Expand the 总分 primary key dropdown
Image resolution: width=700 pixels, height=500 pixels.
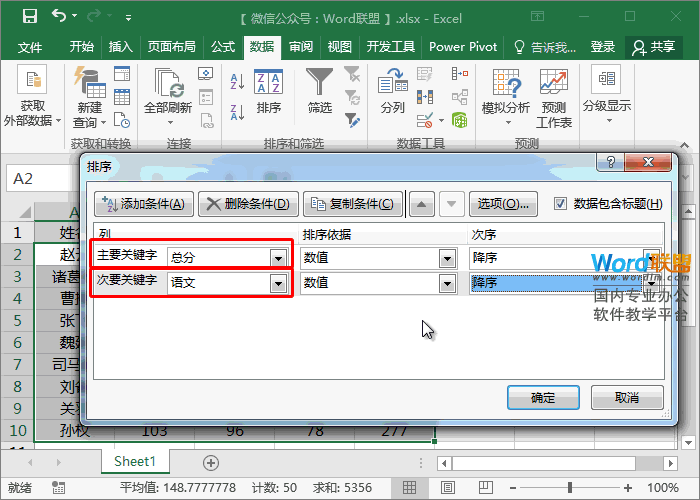[x=277, y=257]
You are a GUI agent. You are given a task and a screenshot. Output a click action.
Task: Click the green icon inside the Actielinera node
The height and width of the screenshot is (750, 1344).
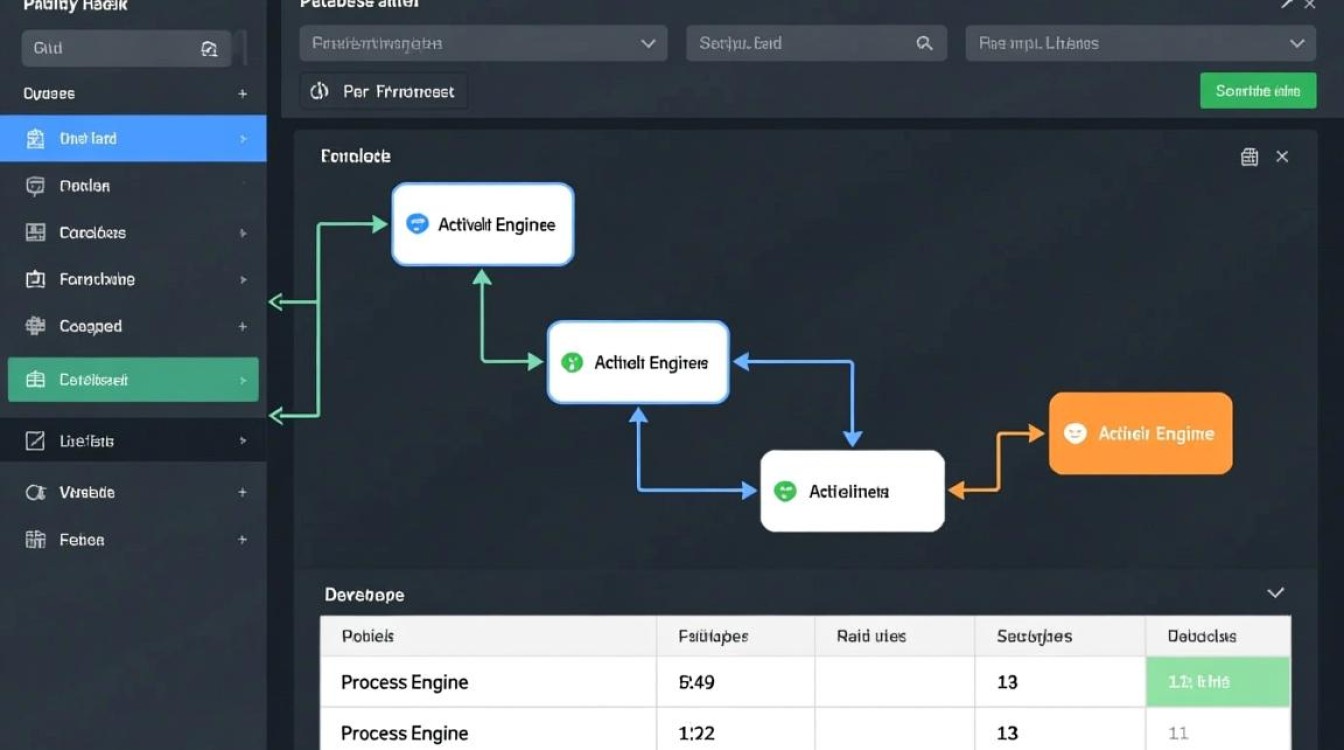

● **Activity**:
Leaving out every picture, repeat the records above exactly as they stand.

● **Result**:
Expand the 总分 primary key dropdown
Image resolution: width=700 pixels, height=500 pixels.
[x=277, y=257]
You are a GUI agent. You are given a task and a screenshot. Output a click action.
Task: Click the green icon inside the Actielinera node
The height and width of the screenshot is (750, 1344).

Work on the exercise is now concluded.